Which of the lines below hold "screenshot"? Please return each one.

━━━━━ Information supplied ━━━━━

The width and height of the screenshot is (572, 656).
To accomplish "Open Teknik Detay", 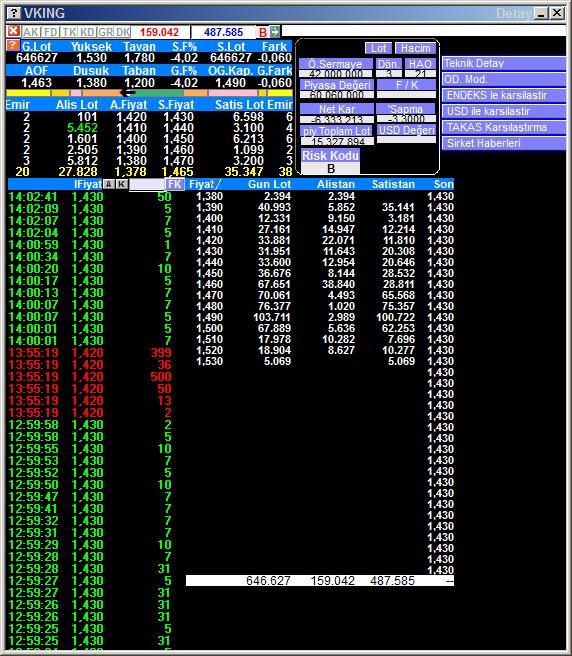I will [x=504, y=63].
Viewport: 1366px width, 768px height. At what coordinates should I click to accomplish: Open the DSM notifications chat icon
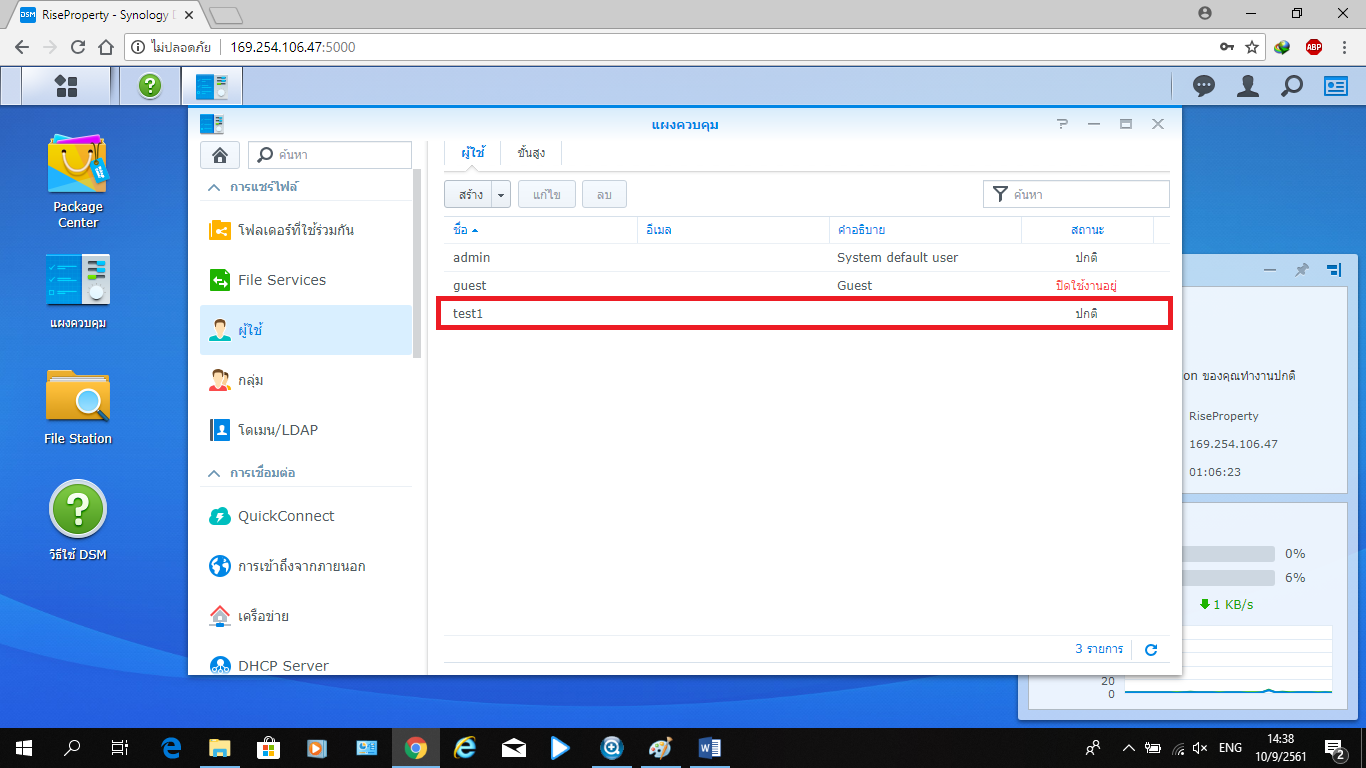1204,87
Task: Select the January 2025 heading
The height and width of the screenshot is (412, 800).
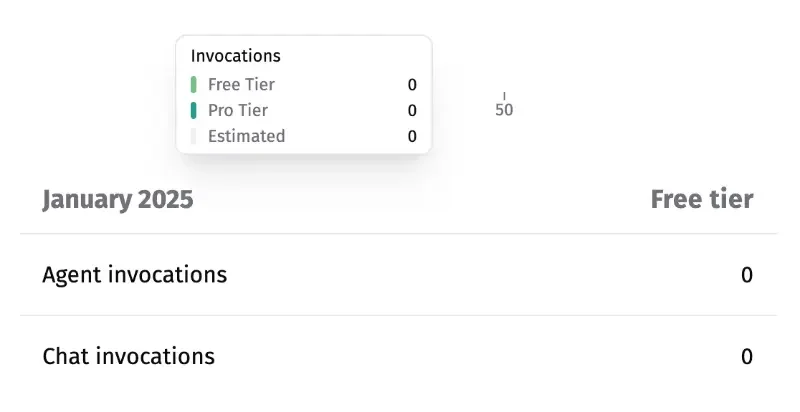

━━━━━

> Final answer:
The width and height of the screenshot is (572, 656).
The height and width of the screenshot is (412, 800).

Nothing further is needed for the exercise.